The obvious overlap with military technology aside, it's a way to retain and increase the institutional knowledge within India across a lot of areas.

  • Indian spaceflight program done by ISRO have very few people from IITs or any of the so called elite colleges. Unlike china Indian colleges are really backward due to lack of research funding and a coaching industry which have gamified the entrance exams.

    • > Indian spaceflight program done by ISRO have very few people from IITs or any of the so called elite colleges

      The bulk of recruitment at ISRO has always been happening at the Indian Institute of Space Science and Technology (IIST) and the Indian Institute of Sciences (IISc) - not IITs.

      Even getting into an IIST or IISc is almost as difficult as getting into an old IIT based on the JEE cutoffs.

      Both India and China have specialized institutions dedicated to subfields that end up getting the bulk of R&D funding in said subfields, for example, Petroleum Engineering and the China University of Petroleum and the Indian Institute of Petroleum Engineering, or in mining enigneeing, the China University of Mining and Technology and the Indian School of Mines (now IIT Dhanbad).

      > Unlike china Indian colleges are really backward due to lack of research funding and a coaching industry which have gamified the entrance exams

      China also bases acceptance on entrance exams - the Gaokao is equally as competitive as the JEE Advanced. The exact same gamification of entrance exams and coaching centers is sadly the norm in China as well, despite the Xi admin's initial attempts to crack down on it.

      Additonally, Chinese R&D funding is also stratified the same way Indian R&D funding is.

      The equivalent of a government engineering college in both China and India would be receiving relatively limited funding or autonomy, but a Double First Class University in China or an INI in India well get the first pick of research grants and subsidizes.

      If there is a promising professor at a mid-tier program, they are likely affiliated and getting their funding via affiliation to a national academy like the Chinese Academy of Sciences.

  • This is why all regional powers have a civilian space flight program - the same thing you mentioned but also it allows you to sidestep some international treaties around testing.

> Countries like India, Vietnam, and South Korea have begun replicating the Chinese Thousand Talents program to attract their diasporas back to domestic academia.

Really?
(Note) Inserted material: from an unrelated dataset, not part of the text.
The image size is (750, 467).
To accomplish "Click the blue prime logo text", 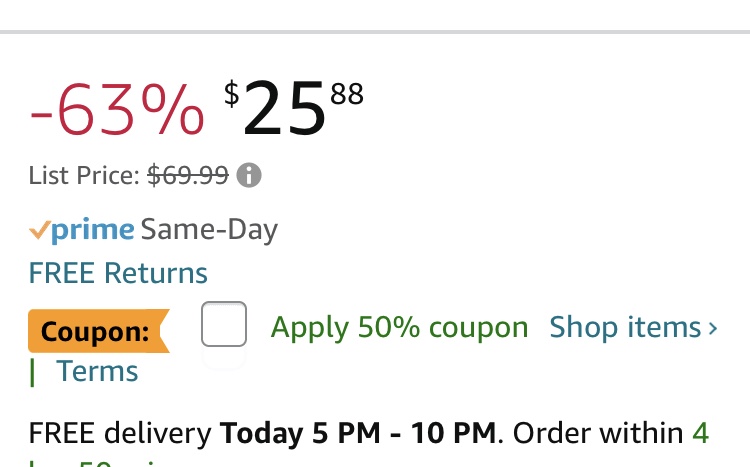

I'm yet to meet a single diaspora (i.e. born/raised abroad) professor here in Korea and I interact with universities quite a bit.

Unless diaspora here includes those who did their full university education abroad though, lots of those indeed.

  • > Unless diaspora here includes those who did their full university education abroad though, lots of those indeed.

    Yes. By definition these are diaspora members as well.